WHAT YOU WILL DO: Would you write out the lines below exactly, from the one containing "You are a computer-use" to the very last, but without the pictures?

LISTED ENTRIES:
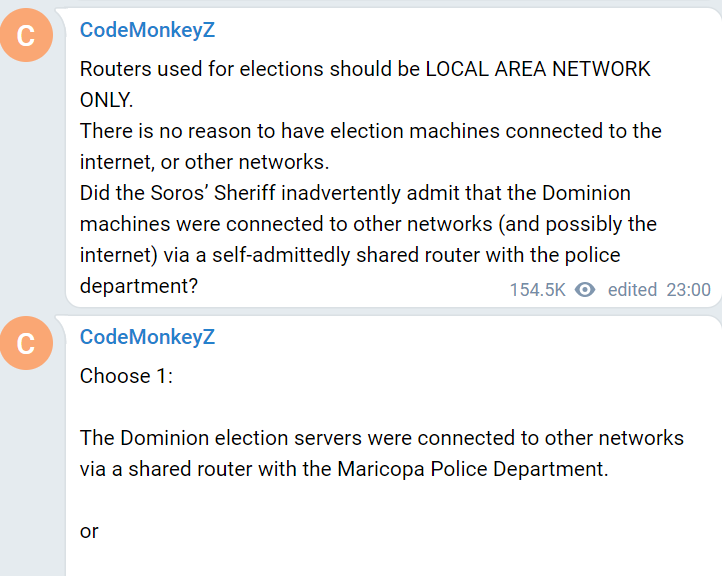The height and width of the screenshot is (576, 722).
Task: Click the word ONLY. in first message
Action: (106, 100)
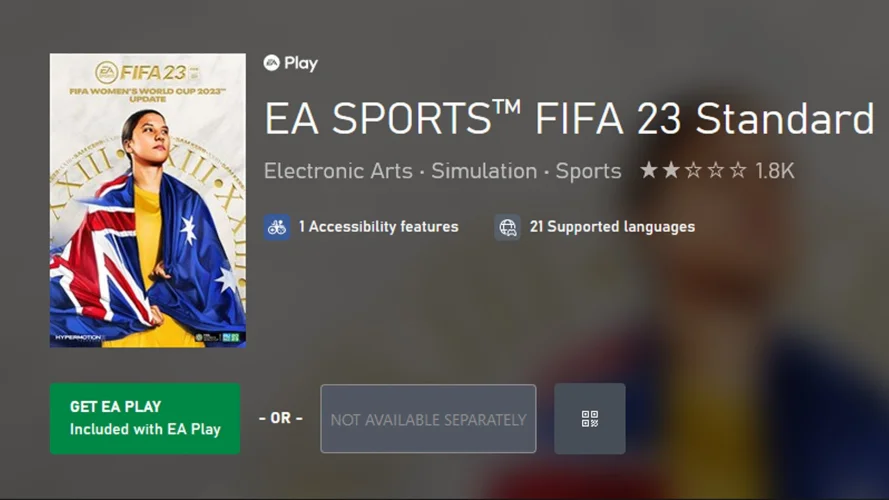Show the 21 Supported languages list
This screenshot has height=500, width=889.
612,227
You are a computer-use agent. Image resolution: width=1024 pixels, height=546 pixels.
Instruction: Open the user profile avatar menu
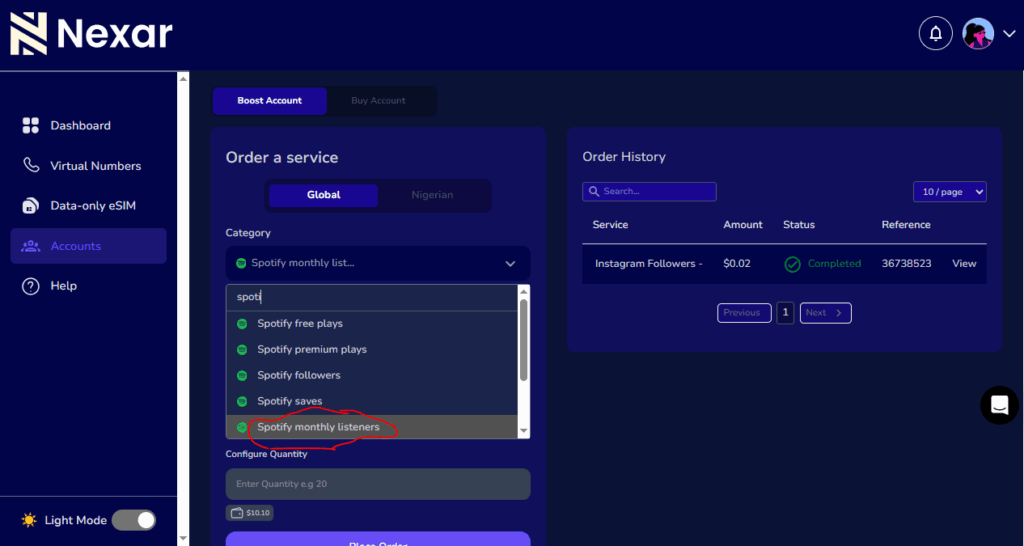pyautogui.click(x=978, y=34)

ANSWER BOX:
You are a computer-use agent. Image resolution: width=1024 pixels, height=546 pixels.
Instruction: Open the user profile avatar menu
pyautogui.click(x=978, y=34)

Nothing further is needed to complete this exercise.